Emerging digital and automation technologies in the workplace are seen as a solution to costly labour, while at the same time improving safety by reducing work intensity and replacing humans in dangerous roles.
A new digital realm
But the new frontier of workplace technologies throws up a new set of problems relating to displacement and the economic challenge of mass unemployment.
Furthermore, the traditional conception of occupational health and safety has mostly been based on effects arising from physical exertion and exposure to physical injury at work.
We have therefore traditionally thought of occupational safety from the perspective of the physical environment of work, the tools of trade and the length of the working day.
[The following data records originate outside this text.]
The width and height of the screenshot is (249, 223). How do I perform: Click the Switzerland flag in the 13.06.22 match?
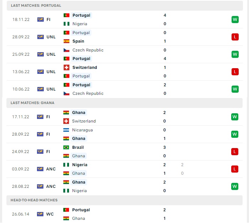pyautogui.click(x=66, y=67)
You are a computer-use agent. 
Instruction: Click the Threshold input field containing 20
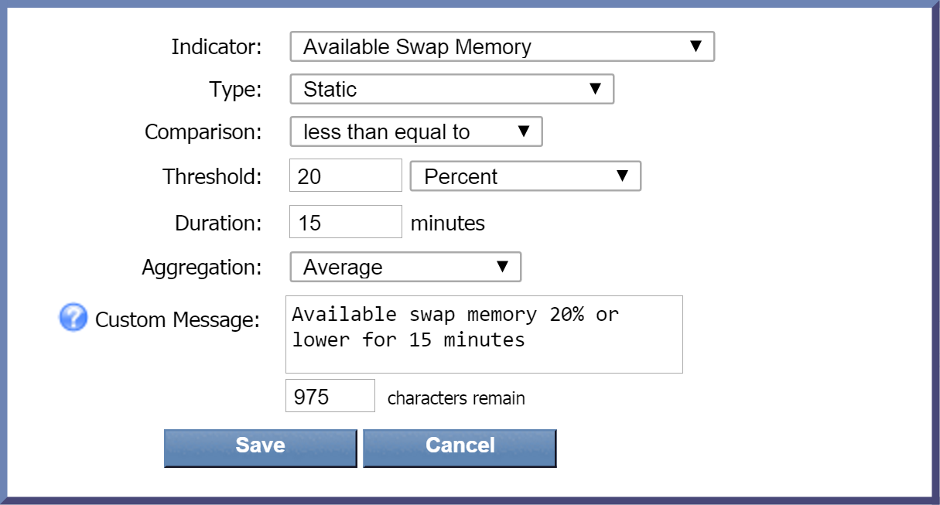click(346, 176)
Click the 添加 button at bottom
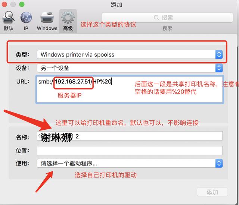The height and width of the screenshot is (205, 239). tap(212, 192)
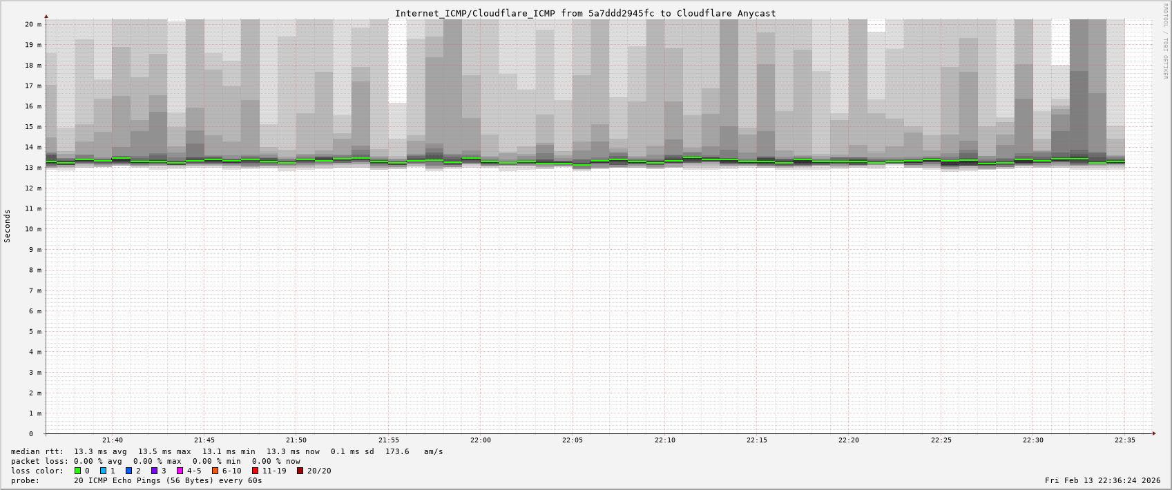Select the 22:00 time axis label
Viewport: 1172px width, 490px height.
click(481, 440)
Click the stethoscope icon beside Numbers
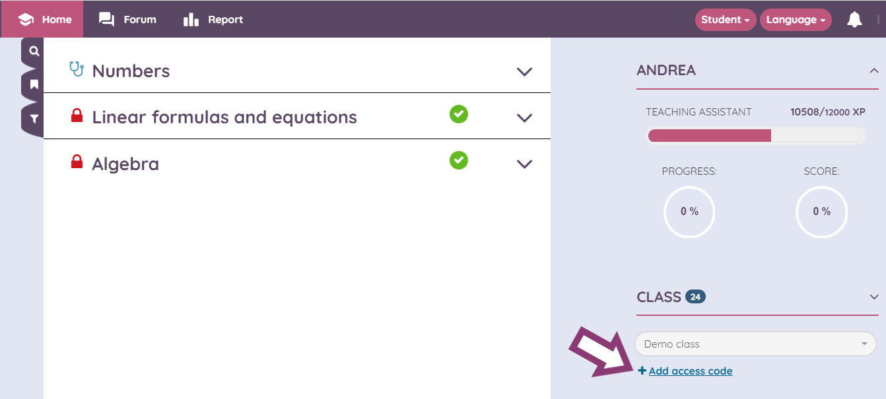Image resolution: width=886 pixels, height=399 pixels. tap(77, 69)
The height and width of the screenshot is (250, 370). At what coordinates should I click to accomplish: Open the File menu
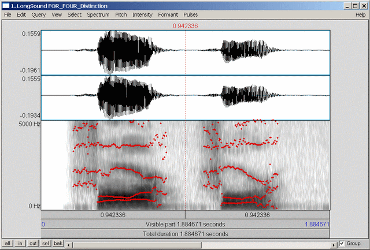[8, 14]
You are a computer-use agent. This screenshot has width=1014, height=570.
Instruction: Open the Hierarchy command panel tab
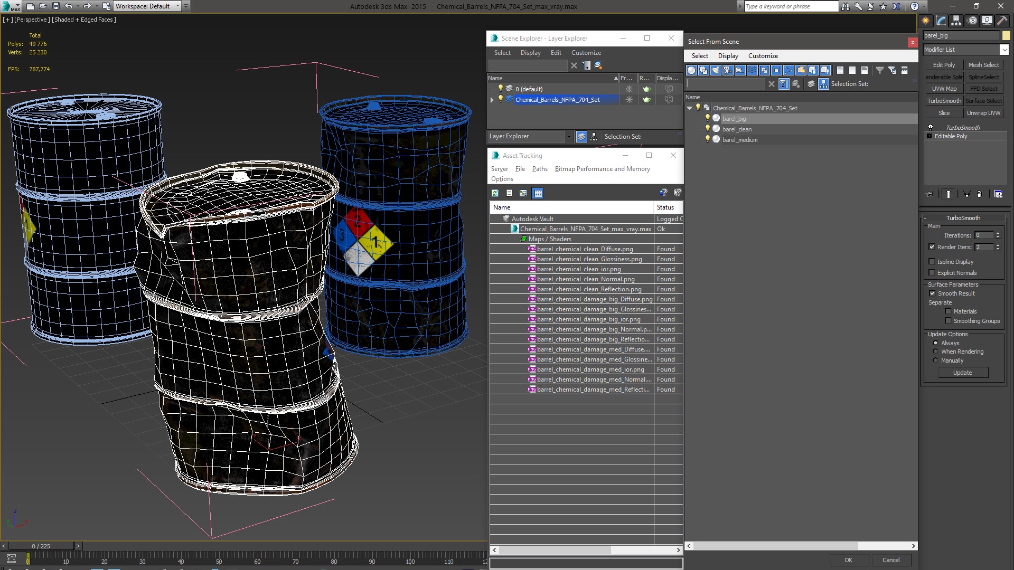pos(956,21)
But the introduction of sophisticated surveillance and monitoring technologies – watching every aspect of one’s work has introduced new and heightened levels of stress at work.
In addition, the increasing digitalisation of work has rendered work mobile and blurred the boundaries of work and life.
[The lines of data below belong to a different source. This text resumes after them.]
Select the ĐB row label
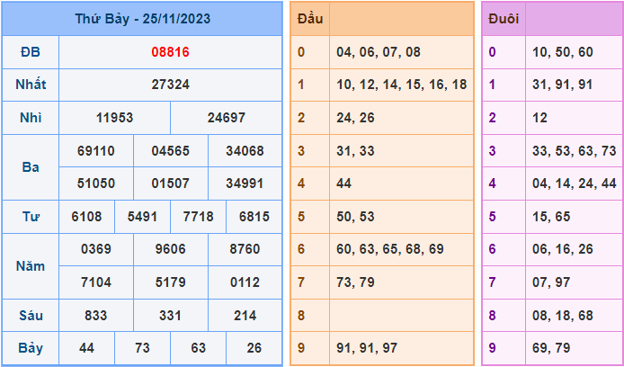Image resolution: width=624 pixels, height=367 pixels. pyautogui.click(x=31, y=52)
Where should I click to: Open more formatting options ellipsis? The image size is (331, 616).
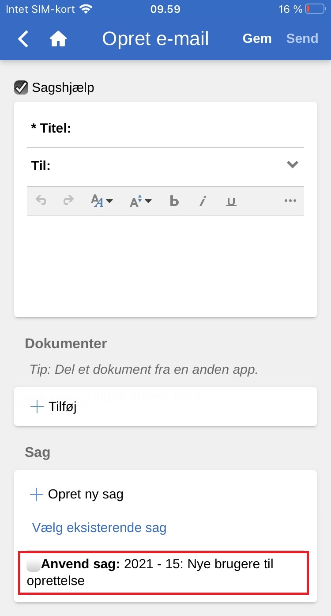click(290, 201)
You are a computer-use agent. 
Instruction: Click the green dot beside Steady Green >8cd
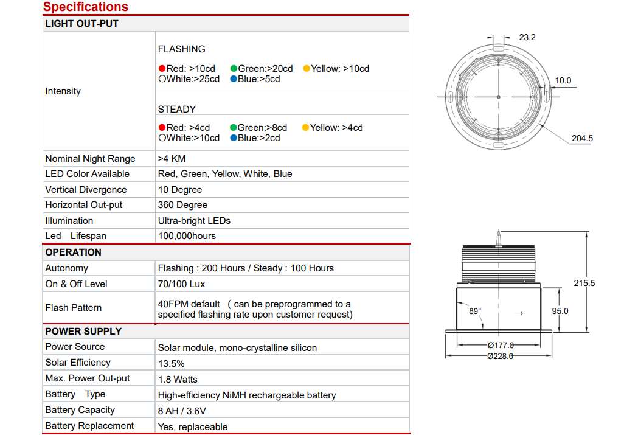(x=234, y=128)
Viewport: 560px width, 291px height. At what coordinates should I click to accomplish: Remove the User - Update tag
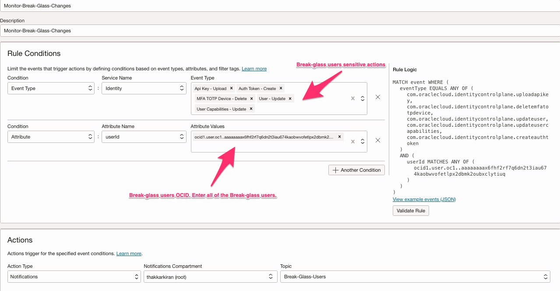click(x=290, y=99)
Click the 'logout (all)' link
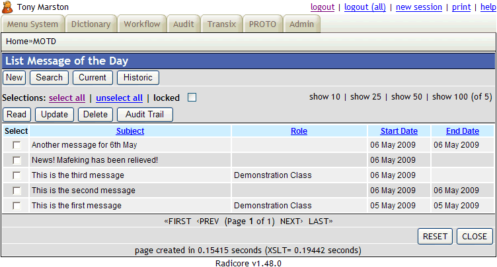 pyautogui.click(x=364, y=7)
Workers are not only under employers’ constant watch, but also always at work.
The digitisation con
A new book, Humans and machines at work; Monitoring, surveillance and automation in contemporary capitalism explores the rapidly changing relationship between workers, technology and employers.
The authors question arguments often put forward by digitalisation proponents – namely that increasing digital mediation of work will rid society of dirty, physical and menial work and create an easier, safer, flexible work and leisure society.
“These predictions, as shown earlier, have remained mostly unfulfilled with research showing increasing work intensity, worker anxiety, and declining wages and productivity,” the authors observe.
Likewise, the book discounts the attempts to present increased digital surveillance and monitoring as fostering positive “group cohesion and greater adjustment.”
In fact, its analysis of previous case studies reveals a patronising employer attitude, whereby the worker is conceived “as an irrational near-primitive,” whose “anti-authoritarian feelings and personal hang-ups” must be dispersed and released.
More broadly and perhaps more problematic, surveillance and monitoring is often not confined to the traditional working day, but pervades into personal space.
Through location access and location tracking programs attached to workers’ work systems and communication technologies, there’s an inherent employer expectation that workers will be available and engaged at all times.
The increasing analysis of communication and performance data can subject workers to incredible and continuous pressure – allowing employers to see how many hours one spends on the system, how many emails are responded to and how many tasks are completed.
The blurring of the work-life space means that most employees are unable to completely switch off.
While employers boast of reducing workplace injuries and fatalities as a result of automation and digitalisation, they often fail to acknowledge and respond to this new, and perhaps more dangerous, health and safety issue – more hazardous because the impacts are further spread, yet less visible.
A regulation quagmire
This new form of workplace health and safety problem is also extremely difficult to regulate for those in the industrial relations space.
Traditional regulatory systems for workplace health and safety have not anticipated situations, where workers are unable to clearly express their injuries and relate them to employers, as well as a society unable to clearly identify and define the nature of the problem.
The injuries are likely to be more mental and emotional than physical and therefore much harder to detect and address.
In this scenario, employer culpability is more an unnoticeable lack of action, rather than obvious neglect of responsibility – very difficult to articulate and regulate.